##### Fragmento facilitado #####

Los vigilantes de la fiesta ajena
Tareas mecánicas y evasiones mentales durante una jornada en las tripas de un festival
Desde lejos, a las 6 de la tarde, el recinto del Low parece un parque de atracciones volviendo a la vida. A medida que me acerco, observo la actividad incesante de un ejército de hormigas que se va desperezando para dar comienzo a un nuevo día de fiesta y conciertos. El Low es un festival de música que se celebra a finales de julio en Benidorm. Este año trabajan en él 985 personas. Durante esta noche, yo seré una de ellas.

##### Sección de datos #####

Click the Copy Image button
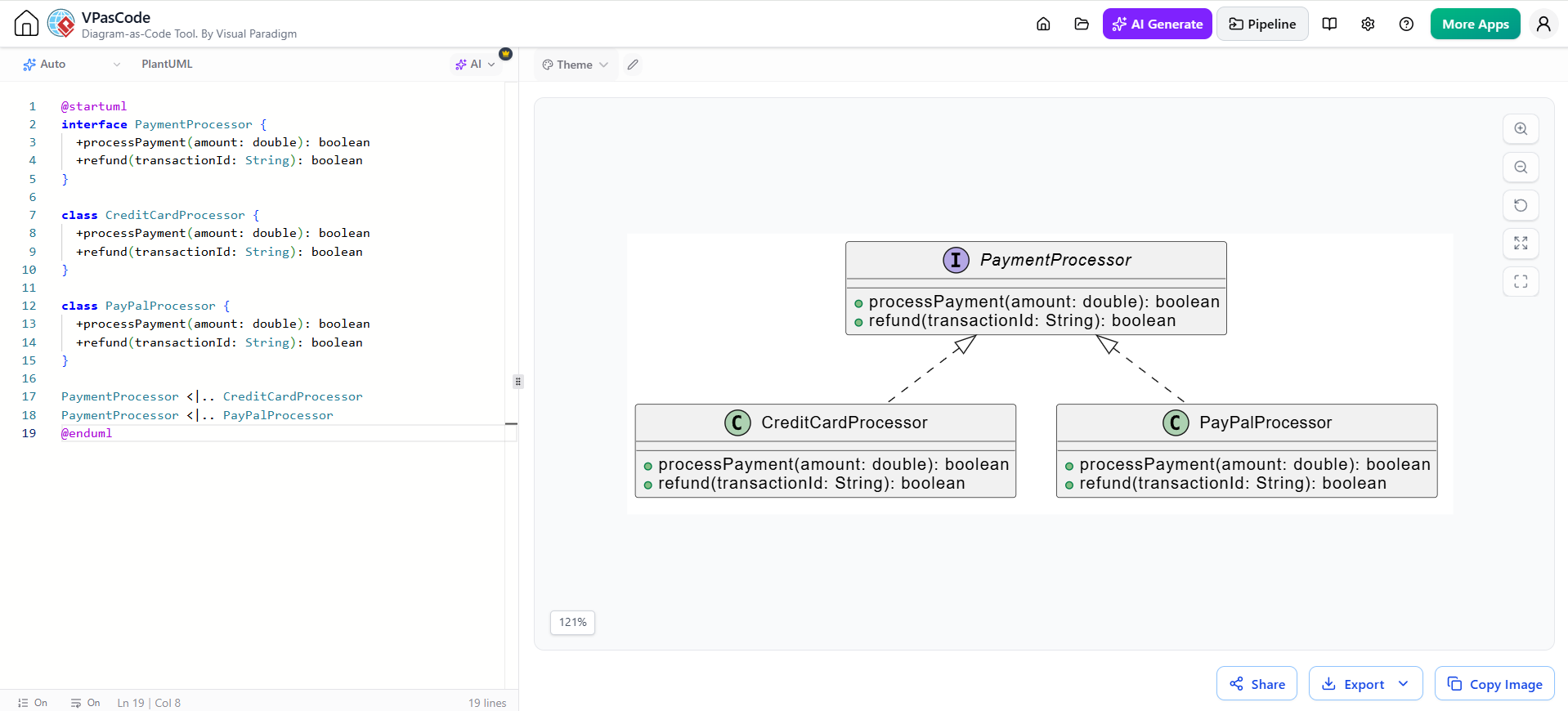The image size is (1568, 711). pos(1494,684)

#####

Continúa el texto sobre la jornada de trabajo en el festival Low a partir de su última oración.

__Respuesta__:
Empiezo por entrar de lleno en lo que sería el primer paso de una cadena larguísima de oficios que hacen del Low lo que es: una fuente de diversión a la que tienes que entrar tras comprar la entrada, quedar correctamente verificado con tu pulserita, pasártelo bien sin saltarte las zonas de control y sin abrirte la cabeza, comprar tu "moneda del festival" para posteriormente canjearla, y luego, una vez pasada la fiesta, salir disciplinadamente del recinto. Mi primera labor consiste en ponerle la pulsera y atender las incidencias de personas con abono de tres días. Hoy, siendo el último día de festival, el trabajo es más bien suave. Casi todo el mundo con entrada de 3 días ha venido los días anteriores y ya tiene su pulsera. De vez en cuando aparece alguien con la pulsera demasiado apretada. Se le pone una nueva y que siga la fiesta. Paula, la encargada de este puesto, me cuenta que es bióloga marina. El trabajo, que va creciendo a medida que cae la noche, se nos diluye en historias de calderones y ballenas. Recuerdo de pronto, tras unos cuantos años de freelance, lo hermoso de currar acompañada.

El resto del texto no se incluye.